Hi! Can anyone tell me how to plot wavelet power spectrum in Matlab from the cwt coefficients??

Question

I am dealing with geomagnetic data and want to plot the wavelet power spectrum. I have calculated the coefficients using 'cwt' in Matlab. How to get the power spectra from this, I don't understand?
I'll be thankful if anyone helps me..

Answer 1

Firstly, the wavelet coefs and FT coefs are NOT the same. Secondly, the wavelet PACKET coefs on the coarsets level (full transform, many levels, etc) are CLOSELY related to FT coefs. Thirdly, longer wavelet filters combined with a number of consecutive wavelet packet transform steps (to a given level) is CLOSELY related to a STFT (from which a spectrogram can be made by squaring).

The relation between scale and frequency is as follows: A signal containts frequencies from 0 to fs/2, where fs is the sampling frequency. Any freq higher that fs/2 is mirrored into the interval [0; fs/2] at the time of sampling (this is also called aliasing). After ONE wavelet transform (the signal is now on the next scale) of this signal the low pass part contains APPROXIMATELY the freq [0; fs/4] and the high pass part containts APPROX [fs/4; fs/2]. How well this approximation is to the ideal freq separation depends on the wavelet used. To see the approximation one can plot the freq response of the used wavelet filter (examples of this for Daubechies filters 2, 12, and 22 is shown in "Ripples in Math"). Longer filters IN GENERAL means better approximation to the ideal case. Thus, on a given scale the various parts or elements of the signal represents different freq ranges APPROXIMATELY.

The output of ONE wavelet transform is APPROX and ESSENTIALLY the same as an STFT with window length equal to two samples. The problem is that the STFT is not designed to such short windows and produces rather poor results. Therefore, the WT is a better practical time-frequency representation for THIS PARCITULAR trade-off between time and freq. However, the STFT can be used to understand the freq content of the WT coefs.

Applying the WT once more to BOTH the low pass and high pass parts produces four parts which corresponds in interpretation to the result of an STFT with window length four. Again the WT produces better results than STFT as it is designed to handled this particular TF trade off. As more and more wavelet transforms are performed and the freq resolution of the resulting low and high pass parts increases (as the number of samples in them decreases) the freq content gets more and more messy due to the imperfections (non-idealness) of the freq response of the wavelet filter. BUT, the FT is designed to handled freq separation very well and therefore is superior to WT in this extreme case (after many transforms).

As in all other engineering there is not black and white answer. The WT and STFT gives different outputs, and none is better thatn the other. It is two different things, and useful for different purposes. However, the FREQUENCY INTERPRETATION of the coefs are very similar, and a wavelet scale correspond ESSENTIALLY to a frequency range, but not entirely due to the non-idealness of wavelet filters (no finite ideal filter exists, in fact).

When it comes to freq shifting the FT is a priori a good choice since the goal is to alter frequencies and not time (which inevitably is present in WT coefs).

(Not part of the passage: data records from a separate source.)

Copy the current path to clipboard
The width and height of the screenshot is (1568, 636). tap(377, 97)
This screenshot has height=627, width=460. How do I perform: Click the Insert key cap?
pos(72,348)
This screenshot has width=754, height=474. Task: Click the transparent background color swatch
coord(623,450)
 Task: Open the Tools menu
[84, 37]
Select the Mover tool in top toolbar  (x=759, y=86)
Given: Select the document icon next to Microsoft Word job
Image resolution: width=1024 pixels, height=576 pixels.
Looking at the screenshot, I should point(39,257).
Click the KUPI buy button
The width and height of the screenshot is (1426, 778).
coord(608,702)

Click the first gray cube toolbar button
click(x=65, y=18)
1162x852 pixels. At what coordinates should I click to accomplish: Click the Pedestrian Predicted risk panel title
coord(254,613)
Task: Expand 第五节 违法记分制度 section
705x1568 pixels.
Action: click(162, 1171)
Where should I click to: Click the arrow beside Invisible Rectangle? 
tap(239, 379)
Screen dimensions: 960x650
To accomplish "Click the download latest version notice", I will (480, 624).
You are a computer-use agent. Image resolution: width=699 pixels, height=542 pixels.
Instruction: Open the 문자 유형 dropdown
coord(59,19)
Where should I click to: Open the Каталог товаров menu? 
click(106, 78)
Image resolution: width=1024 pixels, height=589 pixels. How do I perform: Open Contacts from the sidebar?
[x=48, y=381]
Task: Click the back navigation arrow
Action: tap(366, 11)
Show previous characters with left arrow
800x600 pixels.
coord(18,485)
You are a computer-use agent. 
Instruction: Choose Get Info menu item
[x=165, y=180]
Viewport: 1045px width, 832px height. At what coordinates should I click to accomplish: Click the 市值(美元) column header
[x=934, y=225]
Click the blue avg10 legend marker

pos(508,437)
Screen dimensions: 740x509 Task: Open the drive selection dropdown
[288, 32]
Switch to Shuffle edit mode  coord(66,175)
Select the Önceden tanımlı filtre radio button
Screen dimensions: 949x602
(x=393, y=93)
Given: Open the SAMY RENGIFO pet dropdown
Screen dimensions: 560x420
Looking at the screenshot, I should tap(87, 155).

However, as some of you have pointed out, stuff happens as you shift the frequency, mainly because it is difficult to control phase and freq simultaneously (and phase is rather important in audio). The hope might therefore be that wavelets, where phase is sort of hidden in the coefs (rather than explicitely there, as is the case with FT coefs) might be able to somehow easily cope with these unpleasent artifacts that occurs.

BE AWARE that wavelets are not necessarily easier to use that Fourier, it is just different. Nothing comes for free (bitter experience on my part tells me that), and your best hope is that your challenge becomes EASIER (and NOT EASY) by applying wavelets. In the case of pitch shifting the problem of phase is perhaps circumvented, but the problem of "time in the coefs" is now apparent.

Finally, a note on discrete vs continouos WT: These two are essentially the same. NO MORE information is available in the cont case, although it often appears nicer to the human eye! The discrete version is faster (often MUCH faster) and can be implemented very efficiently with the lifting scheme (but the filter impl is somewhat easier). In my opinion the cont case is rarely necessary to employ, in particular because the signals we work with are often discrete of nature. As a sort of in-between thing one can use the stationary wavelet transform (see for instance WaveLab toolbox). But again, I have yet to see a signal which is handled significantly better by this method than by an ordinary wavelet packet.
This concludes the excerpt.